Each school would have to enroll from 15 percent to 50 percent of its students from Zone A. Parents would be given several options within clusters of elementary schools. The district floated two possibilities of how those clusters would be laid out and will decide that after hearing the public’s feedback.
Officials said they anticipated that 1,700 to 3,500 of the district’s 98,000 students would need to be reassigned, almost all at the elementary level.
Magnet Programs
Before the Supreme Court ruling, the district required most of its schools to keep black enrollment between 15 percent and 50 percent. The lawsuit that led to the decision last year was filed by the mother of a white student who was denied the right to transfer her son to a school nearer their home because of the effect his enrollment would have on the school’s racial balance.
In presenting the proposal to the school board, Superintendent Sheldon Berman said that because of the district’s residential patterns, it needs a systematic way to preserve the diversity that its official statement of beliefs lists among its most cherished values.
“Our neighborhoods remain racially segregated,” he said. “Many of our schools would become racially identifiable without a student-assignment plan that provides diversity.”
Pat Todd, Jefferson County’s student-assignment director, said existing magnet programs located in or near Zone A will prove key to the new system, because their specialized programming will offer parents an enrollment incentive.
Ted B. Gordon, the lawyer who represented the plaintiff in the lawsuit that reached the Supreme Court, issued a statement suggesting that the school district submit the proposal to U.S. District Judge John G. Heyburn II, who oversaw the case in the Louisville federal trial court.
“On the surface, without seeing a detailed review of the [district’s] proposed plan, this new student assignment seems to be unconstitutional,” the statement said.
Ms. Todd said that at least four lawyers for the district had attended all meetings in which the plan was being designed. She said Judge Heyburn told lawyers for both sides last summer that there was no need to submit the plan for review unless someone took legal action to object to it.
Stephen Neal, the president of the 5,500-member Jefferson County Teachers Association, said his chief worry had been that the new plan would require too many children to change schools. He said he was pleased with the district’s proposal because it would minimize such change.
“I believe the Supreme Court gave us a lemon, and they turned it into pretty good lemonade,” he said of the new plan’s authors.
Raoul Cunningham, the president of the Louisville NAACP, said he welcomed the plan as a crucial way to prepare students to thrive in an increasingly diverse global society. State Sen. Gerald A. Neal, a Louisville Democrat who has been active on education issues, said he hopes the plan preserves diversity.
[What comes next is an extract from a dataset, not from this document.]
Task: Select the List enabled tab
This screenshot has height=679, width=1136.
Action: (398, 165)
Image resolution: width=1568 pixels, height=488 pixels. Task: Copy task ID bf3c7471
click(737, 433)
But he said he won’t be satisfied unless the district delivers more than that.
“My ultimate question is, how does this diversity model add to and promote achievement among the diverse groups?” he said. “It has to go hand in glove, diversity and achievement.”
Traci Priddy, the president of Louisville’s parent-teacher association, said that since the cluster patterns have not been decided, parents couldn’t tell whether and how they would affect their children.
“They’re frustrated we can’t get a better sense of this,” she said. “At the moment, that is everyone’s huge question: How will it affect my child?”